Your instructions: Reproduce the lines below exactly, starting at the one containing "The image size" and stopping at the final line.

----

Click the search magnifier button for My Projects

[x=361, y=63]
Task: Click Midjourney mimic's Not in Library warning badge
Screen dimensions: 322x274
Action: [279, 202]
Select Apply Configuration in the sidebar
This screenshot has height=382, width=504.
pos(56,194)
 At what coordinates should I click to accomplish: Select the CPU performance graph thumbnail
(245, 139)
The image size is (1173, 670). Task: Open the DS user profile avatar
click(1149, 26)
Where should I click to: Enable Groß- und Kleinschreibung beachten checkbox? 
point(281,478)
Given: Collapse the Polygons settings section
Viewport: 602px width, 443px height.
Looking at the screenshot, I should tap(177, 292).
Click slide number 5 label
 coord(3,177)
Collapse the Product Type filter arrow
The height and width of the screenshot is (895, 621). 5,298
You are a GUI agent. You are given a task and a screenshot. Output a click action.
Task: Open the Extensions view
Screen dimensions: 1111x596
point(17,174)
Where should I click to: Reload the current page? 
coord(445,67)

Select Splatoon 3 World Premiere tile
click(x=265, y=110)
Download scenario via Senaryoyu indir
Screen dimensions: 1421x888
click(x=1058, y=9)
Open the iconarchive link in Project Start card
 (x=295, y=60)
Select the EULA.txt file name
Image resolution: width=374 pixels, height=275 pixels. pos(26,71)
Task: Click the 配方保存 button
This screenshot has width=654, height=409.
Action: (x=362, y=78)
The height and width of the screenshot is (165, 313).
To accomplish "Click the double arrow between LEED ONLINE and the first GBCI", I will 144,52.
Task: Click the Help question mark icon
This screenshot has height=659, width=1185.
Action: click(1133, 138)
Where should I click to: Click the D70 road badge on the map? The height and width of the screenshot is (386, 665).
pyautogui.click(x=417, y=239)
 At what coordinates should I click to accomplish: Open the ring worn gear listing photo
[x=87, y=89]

----

Solution:
The image size is (1173, 670). Task: Open the DS user profile avatar
click(1149, 26)
Where should I click to: Enable Groß- und Kleinschreibung beachten checkbox? 
point(281,478)
Given: Collapse the Polygons settings section
Viewport: 602px width, 443px height.
Looking at the screenshot, I should tap(177, 292).
Click slide number 5 label
 coord(3,177)
Collapse the Product Type filter arrow
The height and width of the screenshot is (895, 621). 5,298
You are a GUI agent. You are given a task and a screenshot. Output a click action.
Task: Open the Extensions view
Screen dimensions: 1111x596
point(17,174)
Where should I click to: Reload the current page? 
coord(445,67)

Select Splatoon 3 World Premiere tile
click(x=265, y=110)
Download scenario via Senaryoyu indir
Screen dimensions: 1421x888
click(x=1058, y=9)
Open the iconarchive link in Project Start card
 (x=295, y=60)
Select the EULA.txt file name
Image resolution: width=374 pixels, height=275 pixels. pos(26,71)
Task: Click the 配方保存 button
This screenshot has width=654, height=409.
Action: (x=362, y=78)
The height and width of the screenshot is (165, 313).
To accomplish "Click the double arrow between LEED ONLINE and the first GBCI", I will 144,52.
Task: Click the Help question mark icon
This screenshot has height=659, width=1185.
Action: click(1133, 138)
Where should I click to: Click the D70 road badge on the map? The height and width of the screenshot is (386, 665).
pyautogui.click(x=417, y=239)
 At what coordinates should I click to accomplish: Open the ring worn gear listing photo
[x=87, y=89]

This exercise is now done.